Curtain: One of the highlights of Frye’s act is a film of Nixon in embarrassing poses that is accompanied by Frye crooning “My Way.” “And now the end is near,” he warbles in perfect, hush Nixonian tones, “and so I face the final curtain . . .” The film closes with shots of Hubert Humphrey becoming so carried away in mid-speech that he inadvertently makes a naughty gesture. In Frye’s world no politician is sacred. This worries some people. Commercials for his latest Nixon album were banned on all three network stations in New York.

And there are those in his audience who are outraged by Frye’s irreverence. At one performance last week a distinguished-looking middle-aged man got up and told him, “You don’t offend me, you offend my country.” The heckler managed to cut right through the satirical masks that Frye’s face wears when performing. The comedian lost his poise and never quite regained it. Not even the laughter of his diminutive friend Jimmy Caesar, a fellow impressionist who sits in different parts of the audience and makes sure Frye gets at least one laugh to each joke, could help.  Frey kept going long after he should have ended, as if each new try might redeem him. He finally closed with an embarrassingly awkward rendition of Martin Luther King’s “I have a dream” speech.

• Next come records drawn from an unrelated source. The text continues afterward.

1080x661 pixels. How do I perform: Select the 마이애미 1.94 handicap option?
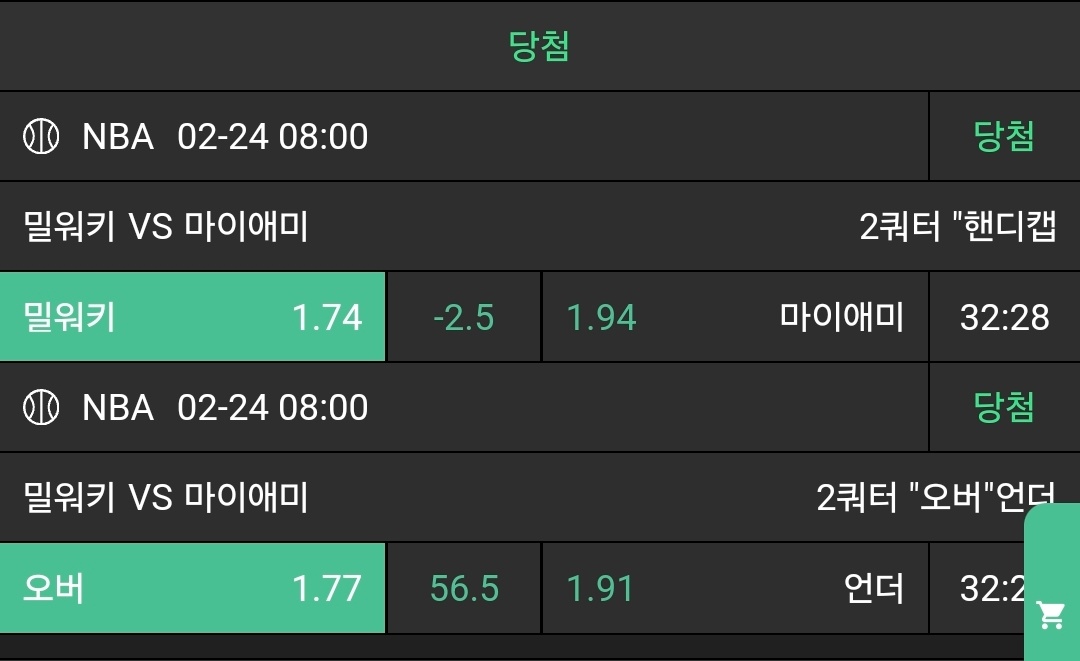(735, 317)
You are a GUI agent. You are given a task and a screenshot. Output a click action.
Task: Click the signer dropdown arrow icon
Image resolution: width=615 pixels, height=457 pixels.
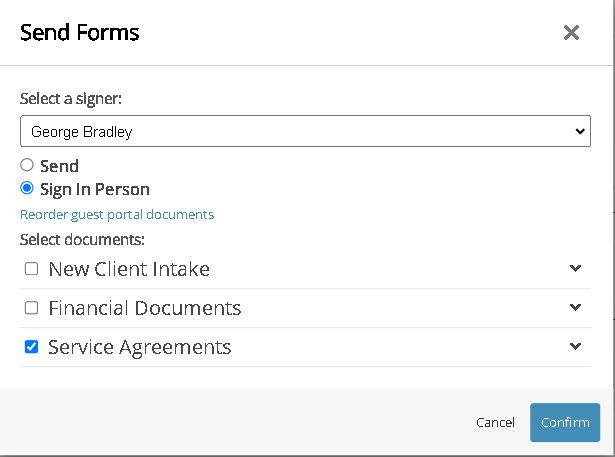(x=581, y=131)
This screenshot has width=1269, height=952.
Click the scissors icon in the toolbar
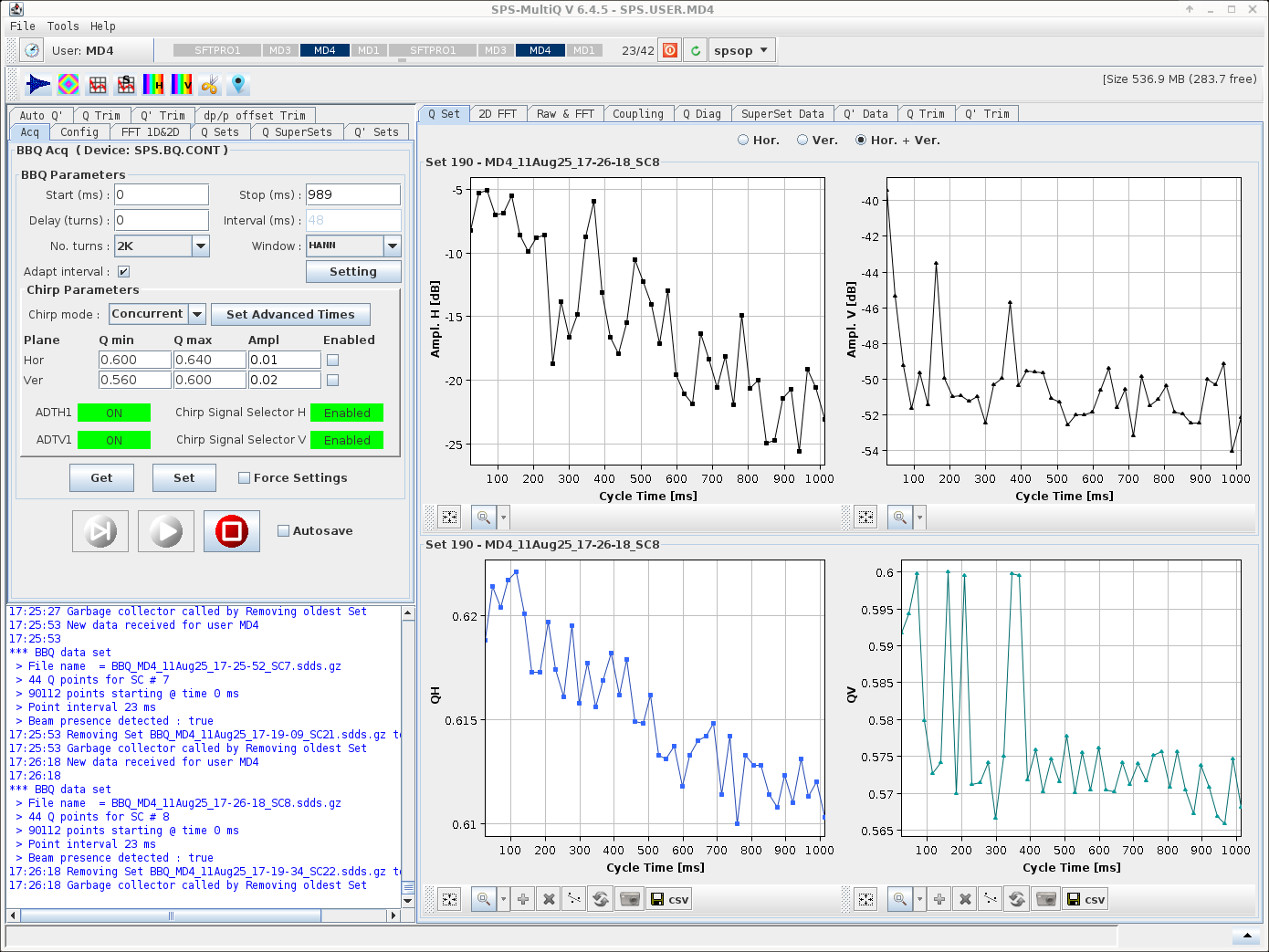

Later in his dressing room Frye was tense as he gulped a drink. “Go ahead, ask me anything you want,” he said. “If you hurt me I’ll understand.” It’s obvious that the strains on Richard Nixon are also affecting the President’s leading satiric gadfly. “Frankly, I would prefer him to remain in office,” says Frye. “He’s the most effective impression I’ve ever had. There’s no one as funny as he is.” Why? “It’s his gestures, his movements, his neurosis,” Frye explains. “Humphrey’s not neurotic, he’s just a compulsive talker. But Nixon is a neurotic. He’s as neurotic a President as we can imagine.”

Even though Frye works in the tradition of cutting satire, there are those he will not impersonate.  Martha Mitchell is one. “She’s no longer funny,” says Frye.. “She’s tragic.” He feels the same way about Pat Nixon: “Pat Nixon is more tragic because she’s the wife of a possible wrongdoer. If he goes down, she goes down with him.” 

‘Closer’: Frye rehearses his characters every day in front of a mirror and constantly rewrites his act to keep up with current events. It now includes Nelson Rockefeller as Presidential candidate and Abe Beame, the new mayor of New York City. But there’s no question of Frye is at his best with Nixon, suggesting perhaps that his uncanny ability to look and sound like the President goes beyond mere topicality. Frye himself seems perfectly clear about this. “I’m a neurotic man,” says Frye, “and neurosis comes easy to me.”

If events bring about the accession of President Ford, Frye’s not sure what he’ll do. “I don’t even know if I can imitate him,” he admits. But he already includes material about Ford in his act: “He’s the dullest s.o.b. I’ve seen in my life,” says one of Frye’s characters about the new Veep. As Frye proclaims with confidence, “I have this very acute ability to do any voice. I can do almost anyone.” And he adds: “I like and respect David Frye very much.”

This article is typed from the original material.  Please excuse any errors that have escaped final proofreading.